Government threatens to sue oil firms for overprice

Published by rudy Date posted on April 26, 2011

MANILA, Philippines – Oil firms should roll back pump prices this week or be haled to court for overpricing after they unduly increased fuel prices by an average of 40 centavos per liter, Energy Secretary Jose Almendras said yesterday.

As he issued the statement, Pilipinas Shell Petroleum Corp., Seaoil Philippines and Eastern Petroleum Corp. announced a rollback of diesel pump prices by 40 centavos per liter and gasoline prices by 25 centavos per liter effective today.
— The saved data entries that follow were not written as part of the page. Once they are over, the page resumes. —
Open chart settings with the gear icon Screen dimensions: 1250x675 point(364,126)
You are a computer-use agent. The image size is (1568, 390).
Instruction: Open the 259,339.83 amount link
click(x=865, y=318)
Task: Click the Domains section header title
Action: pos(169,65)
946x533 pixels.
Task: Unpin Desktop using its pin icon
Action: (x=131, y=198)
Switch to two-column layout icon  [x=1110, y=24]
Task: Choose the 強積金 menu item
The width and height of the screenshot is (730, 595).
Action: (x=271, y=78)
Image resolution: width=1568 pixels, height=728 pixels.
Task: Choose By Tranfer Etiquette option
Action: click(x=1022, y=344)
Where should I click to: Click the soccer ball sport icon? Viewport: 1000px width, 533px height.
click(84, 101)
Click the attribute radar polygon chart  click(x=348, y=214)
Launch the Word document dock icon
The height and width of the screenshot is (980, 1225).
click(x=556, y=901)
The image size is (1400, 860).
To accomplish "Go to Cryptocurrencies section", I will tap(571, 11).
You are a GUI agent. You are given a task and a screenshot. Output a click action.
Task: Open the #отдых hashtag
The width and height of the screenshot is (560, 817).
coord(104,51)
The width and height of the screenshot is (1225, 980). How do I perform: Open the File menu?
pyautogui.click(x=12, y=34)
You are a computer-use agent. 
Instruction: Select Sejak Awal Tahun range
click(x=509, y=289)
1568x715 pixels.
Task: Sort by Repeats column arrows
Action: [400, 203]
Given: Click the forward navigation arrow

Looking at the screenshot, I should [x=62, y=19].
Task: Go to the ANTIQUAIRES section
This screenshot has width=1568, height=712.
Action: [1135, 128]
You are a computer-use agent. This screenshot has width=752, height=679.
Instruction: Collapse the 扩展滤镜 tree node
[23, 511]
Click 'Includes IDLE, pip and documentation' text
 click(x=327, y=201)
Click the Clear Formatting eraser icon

Noting that world crude prices went down last Thursday and Friday, Almendras said oil companies that raised pump prices last week have been ordered by the government to explain in writing the reason for the increase.

Eastern Petroleum chairman and president Fernando Martinez said their latest price reduction reflected the decline in the price of crude oil in the international market.

“Eastern did not move its prices last week as a business decision but respects the right of other companies to do otherwise in the spirit of a deregulated industry,” Martinez said.

In a press briefing at Malacañang yesterday, Almendras said, “This week, our view is oil prices should be rolled back depending on how much you increased last week. So if you increased last week, your rollback should be higher. If you did not increase, then it should be lesser than those that did the increase.”

President Aquino has ordered the Department of Justice-Department of Energy (DOJ-DOE) task force to review the successive increases in the retail prices of oil products.

The task force will decide on the appropriate charges to be filed against oil firms found guilty of overpricing.

The government, however, cannot impose a price ceiling on pump prices, the oil industry in the country being deregulated.

“We cannot make a sweeping statement and say pump prices should be limited to a certain level,” Almendras said.

“If we see a price that is not justified, we can take them to court, in the same way that the DOE and DOJ task force can cite another company for the increase,” he added.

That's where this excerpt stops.